→ **Listed entries**:
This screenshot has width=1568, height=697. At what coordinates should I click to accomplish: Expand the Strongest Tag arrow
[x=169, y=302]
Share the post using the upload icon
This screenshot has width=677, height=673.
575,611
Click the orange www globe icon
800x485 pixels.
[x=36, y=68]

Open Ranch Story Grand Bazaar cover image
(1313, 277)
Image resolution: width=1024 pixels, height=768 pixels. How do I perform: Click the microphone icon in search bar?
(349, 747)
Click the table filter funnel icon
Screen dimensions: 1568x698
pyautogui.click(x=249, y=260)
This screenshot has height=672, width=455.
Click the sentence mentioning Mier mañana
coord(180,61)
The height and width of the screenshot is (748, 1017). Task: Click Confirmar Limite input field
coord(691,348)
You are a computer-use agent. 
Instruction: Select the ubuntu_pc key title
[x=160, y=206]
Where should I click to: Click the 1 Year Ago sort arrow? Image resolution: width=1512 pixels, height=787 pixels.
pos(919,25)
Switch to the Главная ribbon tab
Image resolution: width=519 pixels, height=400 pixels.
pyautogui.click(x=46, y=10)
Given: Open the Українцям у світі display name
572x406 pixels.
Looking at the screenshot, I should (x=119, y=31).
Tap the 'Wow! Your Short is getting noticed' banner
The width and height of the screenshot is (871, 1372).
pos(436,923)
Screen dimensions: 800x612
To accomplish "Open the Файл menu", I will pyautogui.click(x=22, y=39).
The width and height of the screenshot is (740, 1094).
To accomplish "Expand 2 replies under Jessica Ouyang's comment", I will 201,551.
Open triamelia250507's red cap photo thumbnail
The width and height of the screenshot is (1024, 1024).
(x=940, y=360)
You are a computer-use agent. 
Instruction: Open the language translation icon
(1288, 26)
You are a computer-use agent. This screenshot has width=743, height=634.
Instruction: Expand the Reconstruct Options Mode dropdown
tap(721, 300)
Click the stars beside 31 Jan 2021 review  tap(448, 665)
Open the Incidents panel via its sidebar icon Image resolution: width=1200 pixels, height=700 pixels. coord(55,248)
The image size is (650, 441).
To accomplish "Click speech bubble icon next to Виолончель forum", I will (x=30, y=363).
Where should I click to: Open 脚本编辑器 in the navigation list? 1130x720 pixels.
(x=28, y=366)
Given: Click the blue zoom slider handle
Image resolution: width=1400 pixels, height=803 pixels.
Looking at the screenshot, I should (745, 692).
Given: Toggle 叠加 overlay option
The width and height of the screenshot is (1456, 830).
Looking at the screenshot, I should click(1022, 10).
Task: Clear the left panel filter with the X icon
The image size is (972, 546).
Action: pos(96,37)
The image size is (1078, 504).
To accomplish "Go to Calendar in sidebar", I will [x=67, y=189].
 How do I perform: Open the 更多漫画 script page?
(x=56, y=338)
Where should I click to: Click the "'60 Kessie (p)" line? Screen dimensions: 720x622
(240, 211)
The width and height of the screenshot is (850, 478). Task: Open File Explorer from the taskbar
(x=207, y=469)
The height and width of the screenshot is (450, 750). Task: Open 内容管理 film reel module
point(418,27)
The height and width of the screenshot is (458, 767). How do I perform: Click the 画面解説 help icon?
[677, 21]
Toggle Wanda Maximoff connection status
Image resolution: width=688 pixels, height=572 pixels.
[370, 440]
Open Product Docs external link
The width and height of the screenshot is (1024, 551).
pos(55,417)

→ **Task**:
In the material above, locate the line containing "The image size is (650, 441)." and the line containing "Given: Click the blue zoom slider handle". Transcribe exactly those two lines and every line between them, and nothing more.

→ **Response area**:
The image size is (650, 441).
To accomplish "Click speech bubble icon next to Виолончель forum", I will (x=30, y=363).
Where should I click to: Open 脚本编辑器 in the navigation list? 1130x720 pixels.
(x=28, y=366)
Given: Click the blue zoom slider handle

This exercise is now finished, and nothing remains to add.